Gesundheitswesen 2014; 76 - A162
DOI: 10.1055/s-0034-1387012

How do junior doctors' work characteristics relate to burnout and work engagement? Results from a German longitudinal cohort study

A Schneider 1, M Weigl 2, R Petru 2, P Angerer 3
  • 1Ludwig-Maximilians-Universität München, München
  • 2Institut und Poliklinik für Arbeits-, Sozial- und Umweltmedizin, Ludwig-Maximilians-Universität München, München
  • 3Institut für Arbeits- und Sozialmedizin, Heinrich-Heine-Universität Düsseldorf, Düsseldorf

Background: Hospital doctors are at increased risk for stress-related illnesses [1]. Previous research shows that work conditions in the hospital are associated with doctors' ill health in terms of burnout and depression [2,3,4]. The Job Demands-Resources model (JD-R) postulates different premises for the impact of work conditions on ill-health [5,6,7]. Drawing on the JD-R model, we hypothesized that job demands and job resources are longitudinally related to burnout and work engagement, respectively.

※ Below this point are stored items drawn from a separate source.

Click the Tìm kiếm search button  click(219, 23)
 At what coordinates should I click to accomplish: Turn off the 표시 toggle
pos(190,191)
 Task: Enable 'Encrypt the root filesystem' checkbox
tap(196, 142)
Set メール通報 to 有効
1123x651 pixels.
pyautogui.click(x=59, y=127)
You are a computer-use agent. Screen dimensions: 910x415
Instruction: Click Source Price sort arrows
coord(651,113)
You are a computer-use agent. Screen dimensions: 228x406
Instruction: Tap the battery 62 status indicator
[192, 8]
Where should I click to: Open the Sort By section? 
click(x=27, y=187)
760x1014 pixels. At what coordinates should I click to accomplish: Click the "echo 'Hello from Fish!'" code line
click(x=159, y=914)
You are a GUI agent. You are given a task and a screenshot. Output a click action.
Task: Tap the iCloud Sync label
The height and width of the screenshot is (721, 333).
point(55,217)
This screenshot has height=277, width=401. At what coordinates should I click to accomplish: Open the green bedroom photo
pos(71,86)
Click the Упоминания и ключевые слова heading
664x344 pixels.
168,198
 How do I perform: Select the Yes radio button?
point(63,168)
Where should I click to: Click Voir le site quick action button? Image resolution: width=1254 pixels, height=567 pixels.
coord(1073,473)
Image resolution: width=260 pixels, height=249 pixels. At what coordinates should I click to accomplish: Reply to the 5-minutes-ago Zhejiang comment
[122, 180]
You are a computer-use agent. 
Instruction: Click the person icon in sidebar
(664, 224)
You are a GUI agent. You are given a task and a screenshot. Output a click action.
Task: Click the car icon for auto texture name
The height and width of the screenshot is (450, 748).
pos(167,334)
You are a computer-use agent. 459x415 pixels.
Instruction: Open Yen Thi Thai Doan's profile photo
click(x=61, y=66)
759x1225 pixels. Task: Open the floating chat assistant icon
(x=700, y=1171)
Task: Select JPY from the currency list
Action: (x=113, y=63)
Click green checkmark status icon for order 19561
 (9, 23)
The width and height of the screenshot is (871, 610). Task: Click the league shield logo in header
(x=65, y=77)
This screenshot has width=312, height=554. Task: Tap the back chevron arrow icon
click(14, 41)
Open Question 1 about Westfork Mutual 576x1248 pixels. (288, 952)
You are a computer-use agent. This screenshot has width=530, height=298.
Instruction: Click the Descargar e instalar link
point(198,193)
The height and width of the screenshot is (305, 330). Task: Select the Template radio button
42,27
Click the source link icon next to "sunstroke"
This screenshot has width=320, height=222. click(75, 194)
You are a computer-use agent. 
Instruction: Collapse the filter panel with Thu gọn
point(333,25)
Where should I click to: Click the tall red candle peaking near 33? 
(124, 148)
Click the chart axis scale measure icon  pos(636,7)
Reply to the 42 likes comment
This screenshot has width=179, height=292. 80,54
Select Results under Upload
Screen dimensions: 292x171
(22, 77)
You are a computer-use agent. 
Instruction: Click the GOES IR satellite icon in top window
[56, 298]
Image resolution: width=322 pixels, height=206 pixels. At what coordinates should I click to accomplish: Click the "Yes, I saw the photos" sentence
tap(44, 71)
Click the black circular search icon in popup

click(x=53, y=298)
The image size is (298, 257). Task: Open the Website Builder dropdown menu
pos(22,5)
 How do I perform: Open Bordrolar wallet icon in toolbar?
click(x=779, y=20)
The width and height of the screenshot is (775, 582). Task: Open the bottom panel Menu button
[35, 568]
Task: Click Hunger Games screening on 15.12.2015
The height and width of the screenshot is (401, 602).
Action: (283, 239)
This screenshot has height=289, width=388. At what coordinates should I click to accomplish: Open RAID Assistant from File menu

Methods: The sample is part of a prospective cohort study of German junior doctors undergoing specialty training. We used follow-up data with a two-year time range. Information on work conditions were assessed with the established self-report tool Tätigkeits- und Arbeitsanalyseverfahren für das Krankenhaus Selbstbeobachtungsverfahren (TAA-KH-S). Job demands were operationalized with time pressure, interruptions by persons, and additional effort due to adverse working conditions. Relevant job resources were represented by social climate, autonomy, and supervisor feedback. Burnout (emotional exhaustion and depersonalization) was measured through the German translation of the Maslach Burnout Inventory (MBI-D) scales. Work engagement (vigor and absorption) was assessed with the Utrecht Work Engagement Scale (UWES). Control variables were age, sex, part-time employment, job tenure, and job change. Cross-lagged panel analyses between work conditions, burnout and work engagement were conducted with structural equation modeling (AMOS Version 22.0).

Results: Data from 507 doctors were included. At T1, 51.3% were female, mean age was 30.48 years (SD: 2.64), and mean job tenure at T2 amounted to 5.23 years (SD: 1.5). Different structural models were compared: The model with autoregressive paths, M0: χ2(df)= 357.32(204), and the causal model (M1, consistent with the JD-R hypotheses) showed similar good fit: χ2(df)= 355.50(202). However, the model with reverse associations (M2: χ2(df)= 346.77(202) and the model with complete lagged associations (M4: χ2(df)= 328.76(192) showed significantly improved fit. The reciprocal model (M3: χ2(df)= 344.39(200) was not superior to M2. Goodness-of-fit indices for M2 and M4 were good, e.g. for M2, IFI= 0.97, TLI= 0.96, CFI= 0.97, RMSEA= 0,038 (CI: 0,031 – 0,044). Concerning the estimated associations in the reverse model (M2), work engagement at baseline predicted job resources at follow-up (β= 0,18, p = 0,002). Further analyses (for M4) revealed that burnout and engagement at baseline predicted job demands (β= 0,28, p = 0,03) as well as job resources at follow-up (β= 0,21, p = 0,04). Additionally, job demands at baseline predicted work engagement at follow up (β= 0,23, p = 0,02).

Discussion: Our prospective results demonstrate that work conditions in hospitals have a significant association with junior doctors' burnout and engagement. In contrast to the JD-R approach, we conclude that burned-out doctors' inwardly experience increased job demands over time, while engaged doctors are able to elevate their job resources. Thus, attempts to strengthen well-being are advised to foster doctors' capabilities to manage work load efficiently and to promote their abilities to gain resources for successful coping. A discussion of potential limitations of the study rounds up the contribution.